Claudio Rendina su la Repubblica del 09/09/01 a pagina XIII della Cronaca di Roma., 9 settembre 2001
Nel 1849, durante la Repubblica Romana di Mazzini, Armellini e Saffi, gli artisti non ebbero più modo di lavorare su commissione papale e rimasero senza occupazione
Nel 1849, durante la Repubblica Romana di Mazzini, Armellini e Saffi, gli artisti non ebbero più modo di lavorare su commissione papale e rimasero senza occupazione. Per porre rimedio alla crisi, qualcuno ebbe l’idea di abbellire il Pincio con alcuni busti. Venne stanziato un fondo di 10 mila lire: i pittori furono incaricati di copiare dai quadri i volti di personaggi famosi, gli scultori di raffigurarli nel marmo. I 52 busti realizzati, conclusasi l’esperienza repubblicana, rimasero nei magazzini del Comune. Il successivo comune pontificio ne collocò nei viali solamente alcuni: la maggior parte, come quelli di Napoleone, Leopardi e Savonarola, ebbero il veto della Commissione governativa di Stato e finirono nella Casina Valadier. Pio IX, nel giugno 1851, ordinò che i busti tornassero nella loro collocazione originale, al Pincio, esclusi quelli degli atei, degli eretici e dei rivoluzionari.
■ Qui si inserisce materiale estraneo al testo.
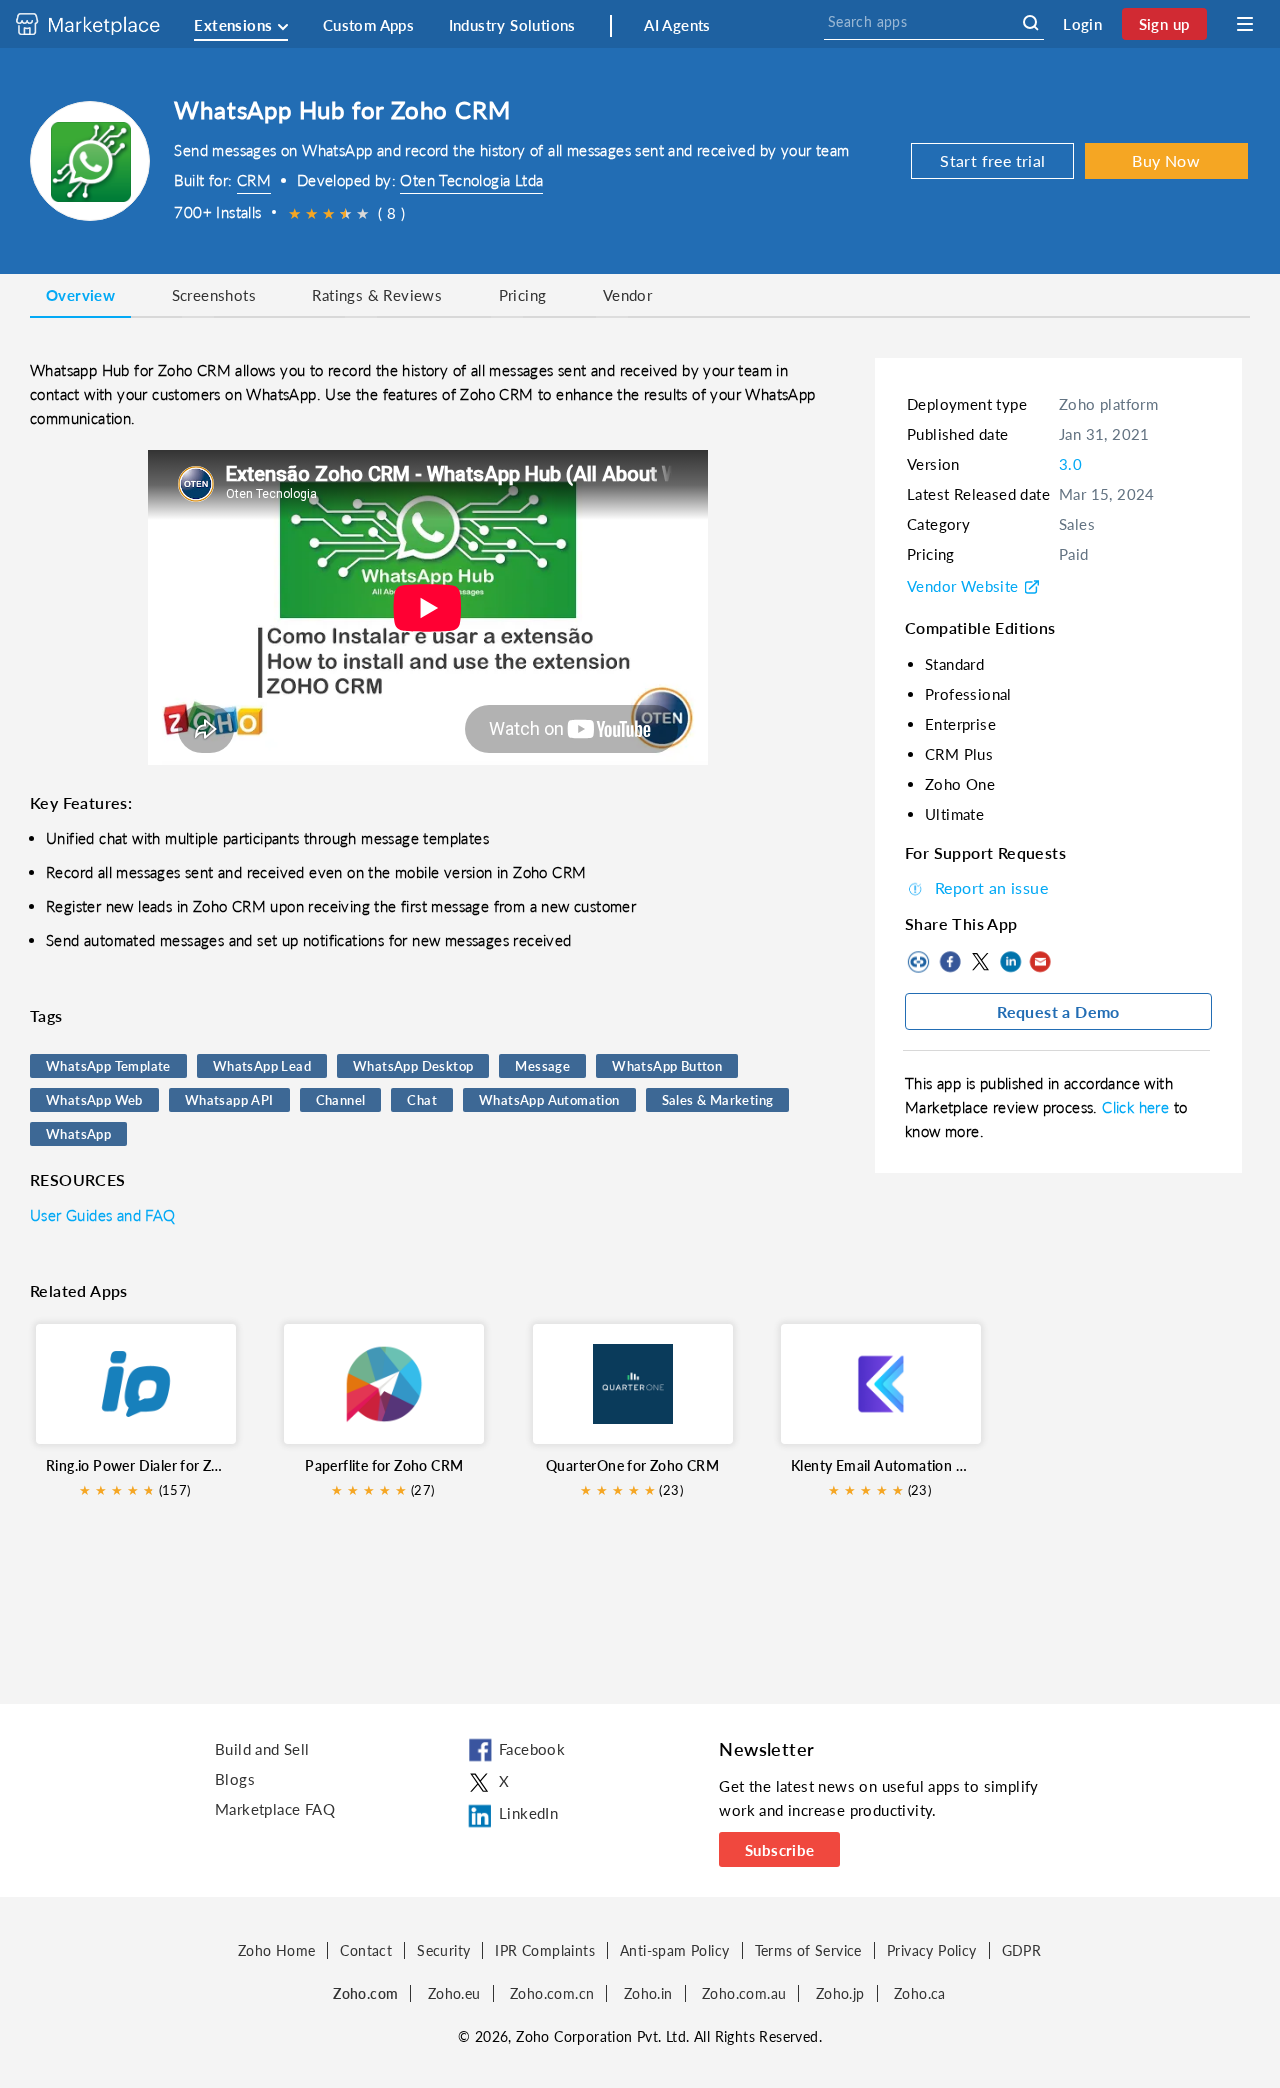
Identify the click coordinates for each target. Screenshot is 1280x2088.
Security (443, 1950)
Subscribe (780, 1850)
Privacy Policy (932, 1950)
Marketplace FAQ (275, 1809)
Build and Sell (262, 1749)
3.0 (1070, 464)
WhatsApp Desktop (413, 1066)
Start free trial (992, 160)
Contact (366, 1950)
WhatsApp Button (667, 1066)
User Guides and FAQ (103, 1215)
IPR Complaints (545, 1950)
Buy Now (1166, 160)
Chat (422, 1100)
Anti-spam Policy (674, 1950)
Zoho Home (277, 1950)
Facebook (950, 962)
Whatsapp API (229, 1100)
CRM (254, 180)
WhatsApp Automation (549, 1100)
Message (542, 1066)
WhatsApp (78, 1134)
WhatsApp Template (108, 1066)
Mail (1040, 962)
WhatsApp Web (94, 1100)
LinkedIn (1010, 962)
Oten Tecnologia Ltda (471, 180)
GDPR (1022, 1950)
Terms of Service (808, 1950)
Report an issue (991, 887)
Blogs (235, 1779)
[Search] (1030, 23)
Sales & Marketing (718, 1100)
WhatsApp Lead (262, 1066)
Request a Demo (1058, 1011)
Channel (341, 1100)
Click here (1137, 1107)
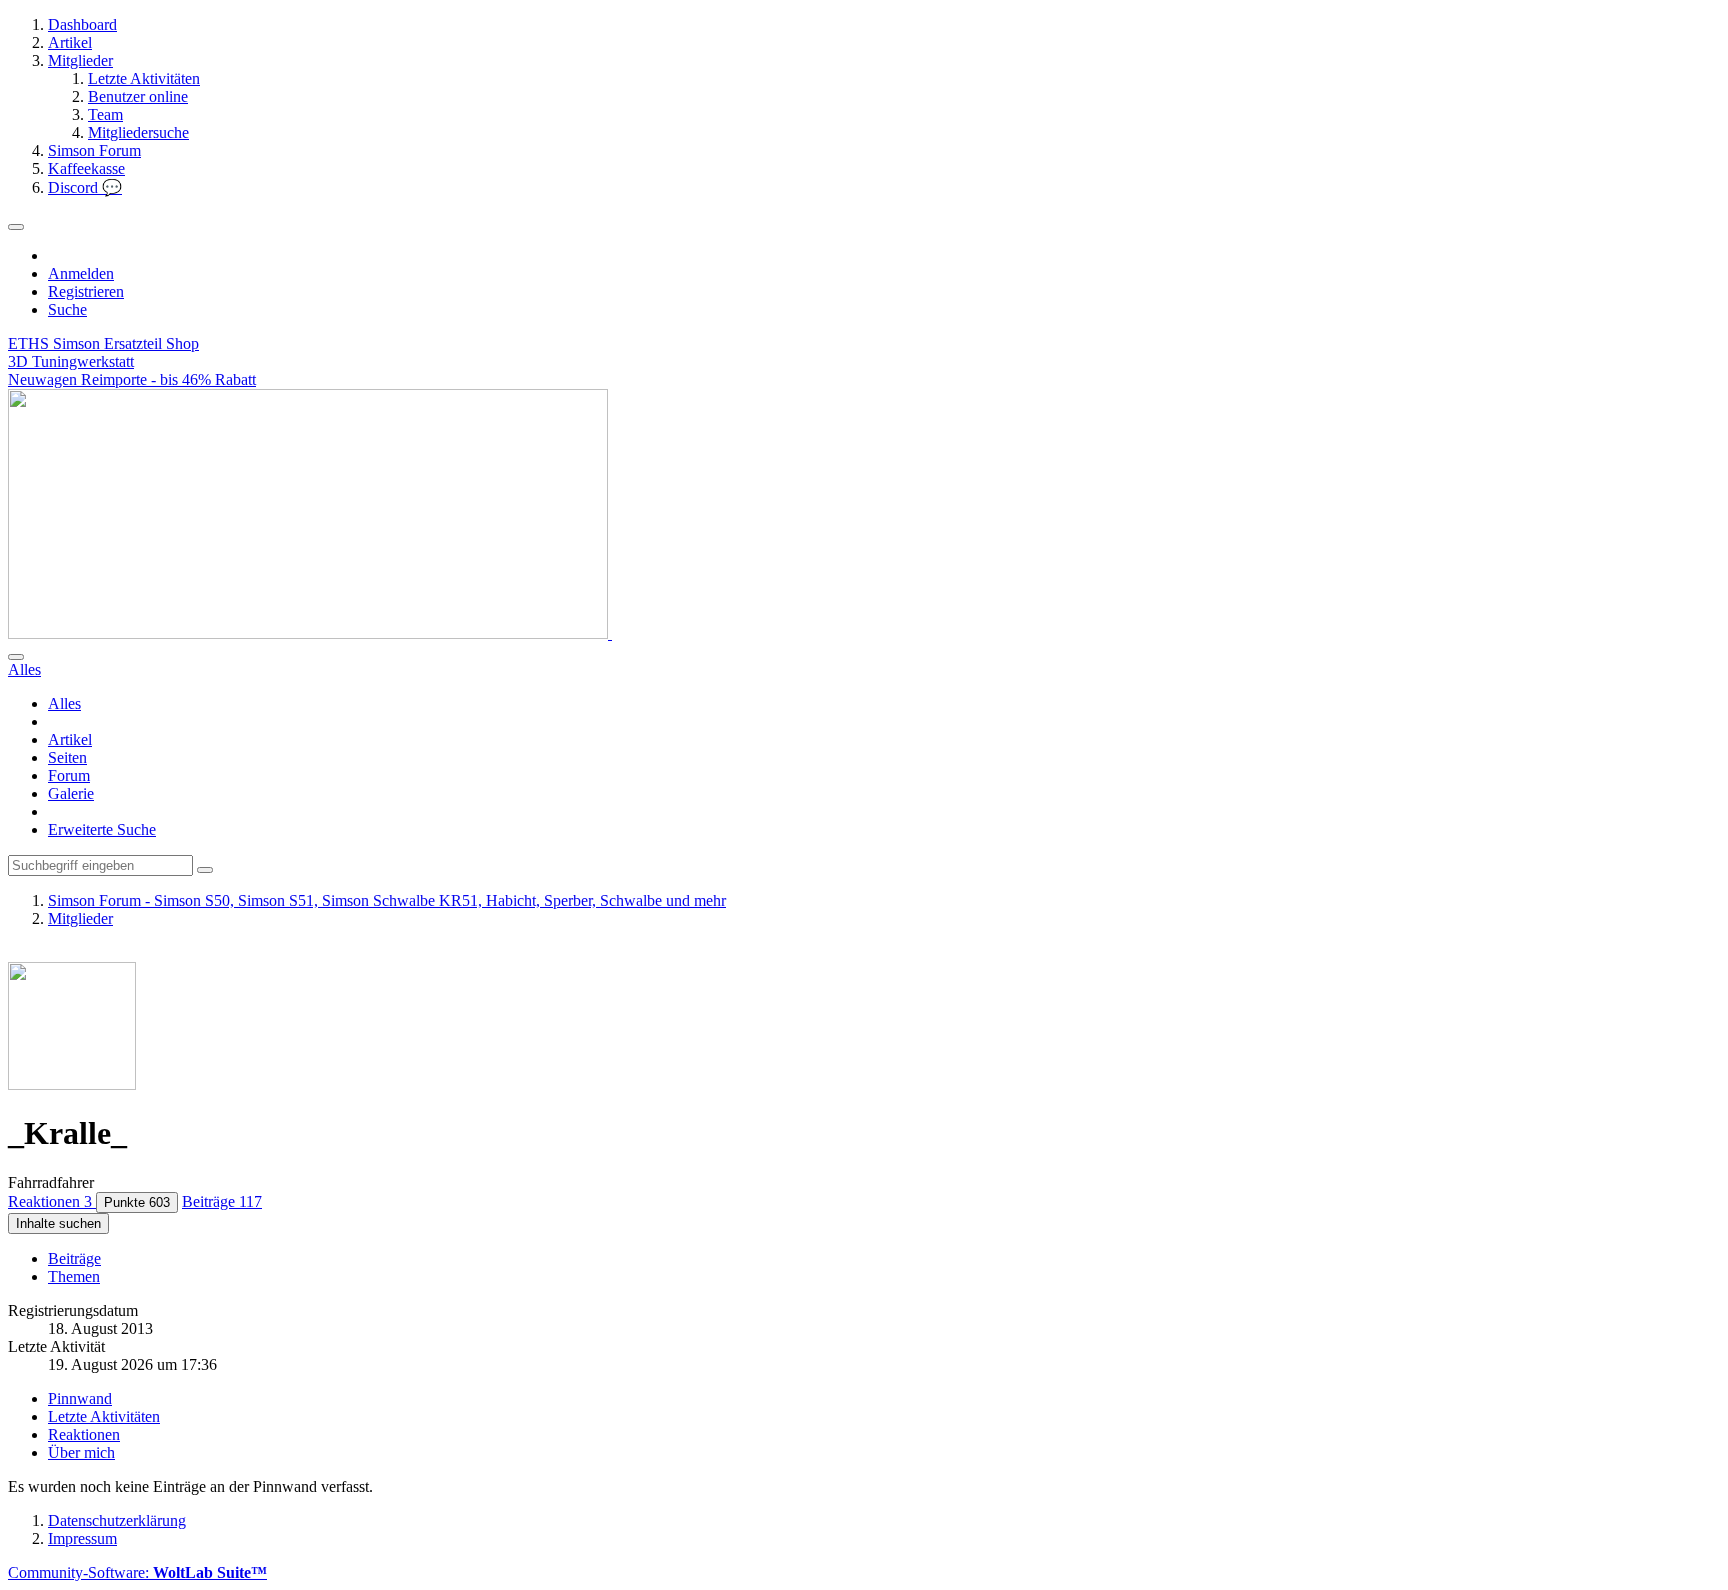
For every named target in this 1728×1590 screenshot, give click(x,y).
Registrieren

Nel luglio 1857, il conte Luigi Antonelli decise che le immagini non gradite «venissero ridotte ad altre somiglianze e collocate sul posto, variate di aspetto e denominazione». I busti di Savonarola, Caio Gracco e Pietro Colletta, ritoccati dallo scultore Stocchi, diventarono rispettivamente Guido d’Arezzo, Vitruvio e Plinio Seniore; Leopardi diventò Zeusi, Machiavelli Archimede, Giovanni dalle Bande Nere Lorenzo il Magnifico e Orazio cambiò soltanto il nome per diventare il Gattamelata. Pio IX, seccato dalla presenza dell’ateo Vittorio Alfieri (quando lo vide esclamò: «Oh, guarda, hanno messo qui anche costui»), lo fece sostituire con uno di Vincenzo Monti (Alfieri fu messo di nuovo nel 1871). Rimase integro, invece, il busto dell’astronomo Angelo Secchi: ha alla base un forellino, attraverso il quale passa il meridiano di Roma.